A HEMT where this rule is violated is called a pHEMT or pseudomorphic HEMT. This is achieved by using an extremely thin layer of one of the materials – so thin that the crystal lattice simply stretches to fit the other material. This technique allows the construction of transistors with larger bandgap differences than otherwise possible, giving them better performance.

Another way to use materials of different lattice constants is to place a buffer layer between them. This is done in the mHEMT or metamorphic HEMT, an advancement of the pHEMT. The buffer layer is made of AlInAs, with the indium concentration graded so that it can match the lattice constant of both the GaAs substrate and the GaInAs channel. This brings the advantage that practically any Indium concentration in the channel can be realized, so the devices can be optimized for different applications (low indium concentration provides low noise; high indium concentration gives high gain).

=== By electrical behaviour: eHEMT and dHEMT ===
HEMTs made of semiconductor hetero-interfaces lacking interfacial net polarization charge, such as AlGaAs/GaAs, require positive gate voltage or appropriate donor-doping in the AlGaAs barrier to attract the electrons towards the gate, which forms the 2D electron gas and enables conduction of electron currents. This behaviour is similar to that of commonly used field-effect transistors in the enhancement mode, and such a device is called enhancement HEMT, or eHEMT.

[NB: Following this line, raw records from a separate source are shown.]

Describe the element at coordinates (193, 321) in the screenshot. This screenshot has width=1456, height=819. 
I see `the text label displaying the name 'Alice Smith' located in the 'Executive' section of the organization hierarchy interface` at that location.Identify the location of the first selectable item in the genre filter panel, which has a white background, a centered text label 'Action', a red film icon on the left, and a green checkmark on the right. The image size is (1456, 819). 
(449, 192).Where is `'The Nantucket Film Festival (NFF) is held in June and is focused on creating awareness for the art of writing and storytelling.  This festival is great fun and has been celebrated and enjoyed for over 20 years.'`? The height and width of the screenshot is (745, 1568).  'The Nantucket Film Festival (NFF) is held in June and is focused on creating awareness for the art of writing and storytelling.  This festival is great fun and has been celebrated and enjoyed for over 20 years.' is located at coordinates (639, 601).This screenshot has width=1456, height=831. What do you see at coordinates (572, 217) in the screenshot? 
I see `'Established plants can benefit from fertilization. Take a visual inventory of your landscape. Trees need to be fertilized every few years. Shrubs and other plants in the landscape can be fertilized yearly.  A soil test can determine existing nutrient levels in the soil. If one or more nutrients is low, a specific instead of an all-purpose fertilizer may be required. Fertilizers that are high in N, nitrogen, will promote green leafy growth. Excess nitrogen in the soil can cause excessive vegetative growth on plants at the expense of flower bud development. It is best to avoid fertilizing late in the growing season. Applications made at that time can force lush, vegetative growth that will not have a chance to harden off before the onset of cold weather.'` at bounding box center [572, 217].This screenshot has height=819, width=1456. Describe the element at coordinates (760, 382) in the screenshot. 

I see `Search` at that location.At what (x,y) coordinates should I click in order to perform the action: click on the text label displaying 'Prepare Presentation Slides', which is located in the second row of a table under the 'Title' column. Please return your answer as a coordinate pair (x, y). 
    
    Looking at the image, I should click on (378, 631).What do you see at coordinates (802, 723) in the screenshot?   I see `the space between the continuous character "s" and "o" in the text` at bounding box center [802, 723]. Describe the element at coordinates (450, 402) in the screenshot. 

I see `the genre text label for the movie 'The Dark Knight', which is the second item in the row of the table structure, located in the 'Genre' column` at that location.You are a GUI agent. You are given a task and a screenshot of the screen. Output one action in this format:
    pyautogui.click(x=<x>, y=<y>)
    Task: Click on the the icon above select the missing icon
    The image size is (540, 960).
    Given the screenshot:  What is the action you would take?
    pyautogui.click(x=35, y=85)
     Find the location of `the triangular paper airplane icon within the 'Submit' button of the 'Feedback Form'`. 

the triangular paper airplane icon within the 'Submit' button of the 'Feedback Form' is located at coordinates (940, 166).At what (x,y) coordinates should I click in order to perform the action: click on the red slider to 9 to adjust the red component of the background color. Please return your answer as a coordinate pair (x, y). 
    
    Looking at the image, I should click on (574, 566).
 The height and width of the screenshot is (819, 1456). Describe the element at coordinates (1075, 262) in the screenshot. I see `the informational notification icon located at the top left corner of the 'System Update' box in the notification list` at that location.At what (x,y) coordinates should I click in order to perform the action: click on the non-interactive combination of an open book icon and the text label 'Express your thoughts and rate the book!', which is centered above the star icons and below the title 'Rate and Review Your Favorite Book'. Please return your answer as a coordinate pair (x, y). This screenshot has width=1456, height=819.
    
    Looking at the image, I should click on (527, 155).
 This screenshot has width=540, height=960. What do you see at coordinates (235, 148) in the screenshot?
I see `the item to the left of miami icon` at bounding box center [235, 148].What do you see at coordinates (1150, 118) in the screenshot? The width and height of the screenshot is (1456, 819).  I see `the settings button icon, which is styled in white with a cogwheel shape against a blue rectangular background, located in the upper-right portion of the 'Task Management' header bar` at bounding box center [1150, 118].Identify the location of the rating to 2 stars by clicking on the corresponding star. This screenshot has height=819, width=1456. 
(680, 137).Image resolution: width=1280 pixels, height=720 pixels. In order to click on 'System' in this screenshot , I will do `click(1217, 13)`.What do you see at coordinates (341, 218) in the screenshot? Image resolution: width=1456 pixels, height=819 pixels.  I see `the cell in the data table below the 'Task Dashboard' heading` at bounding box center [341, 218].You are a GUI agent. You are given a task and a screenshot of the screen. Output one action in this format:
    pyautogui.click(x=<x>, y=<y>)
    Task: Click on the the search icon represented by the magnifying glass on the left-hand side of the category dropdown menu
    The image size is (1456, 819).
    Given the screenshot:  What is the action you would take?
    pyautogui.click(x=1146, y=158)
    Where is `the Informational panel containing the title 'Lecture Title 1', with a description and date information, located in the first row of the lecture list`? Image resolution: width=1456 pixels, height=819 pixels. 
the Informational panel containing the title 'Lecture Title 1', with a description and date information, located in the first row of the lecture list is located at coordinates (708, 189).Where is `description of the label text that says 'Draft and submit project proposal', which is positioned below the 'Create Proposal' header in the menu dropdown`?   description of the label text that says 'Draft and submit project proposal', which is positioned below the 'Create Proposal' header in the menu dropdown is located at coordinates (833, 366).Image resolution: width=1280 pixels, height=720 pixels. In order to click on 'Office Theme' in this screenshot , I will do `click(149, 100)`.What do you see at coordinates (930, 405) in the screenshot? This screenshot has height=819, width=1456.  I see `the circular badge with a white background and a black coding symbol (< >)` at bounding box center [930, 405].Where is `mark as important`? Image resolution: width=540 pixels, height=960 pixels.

When a HEMT is built from AlGaN/GaN, higher power density and breakdown voltage can be achieved. Nitrides also have different crystal structure with lower symmetry, namely the wurtzite one, which has built-in electrical polarisation. Since this polarization differs between the GaN channel layer and AlGaN barrier layer, a sheet of uncompensated charge in the order of 0.01-0.03 C/m$^2$ is formed. Due to the crystal orientation typically used for epitaxial growth ("gallium-faced") and the device geometry favorable for fabrication (gate on top), this charge sheet is positive, causing the 2D electron gas to be formed even if there is no doping. Such a transistor is normally on, and will turn off only if the gate is negatively biased - thus this kind of HEMT is known as depletion HEMT, or dHEMT. By sufficient doping of the barrier with acceptors (e.g. Mg), the built-in charge can be compensated to restore the more customary eHEMT operation, however high-density p-doping of nitrides is technologically challenging due to dopant diffusion into the channel.

===Induced HEMT===
In contrast to a modulation-doped HEMT, an induced high electron mobility transistor provides the flexibility to tune different electron densities with a top gate, since the charge carriers are "induced" to the 2DEG plane rather than created by dopants. The absence of a doped layer enhances the electron mobility significantly when compared to their modulation-doped counterparts. This level of cleanliness provides opportunities to perform research into the field of quantum billiards for quantum chaos studies, or applications in ultra stable and ultra sensitive electronic devices.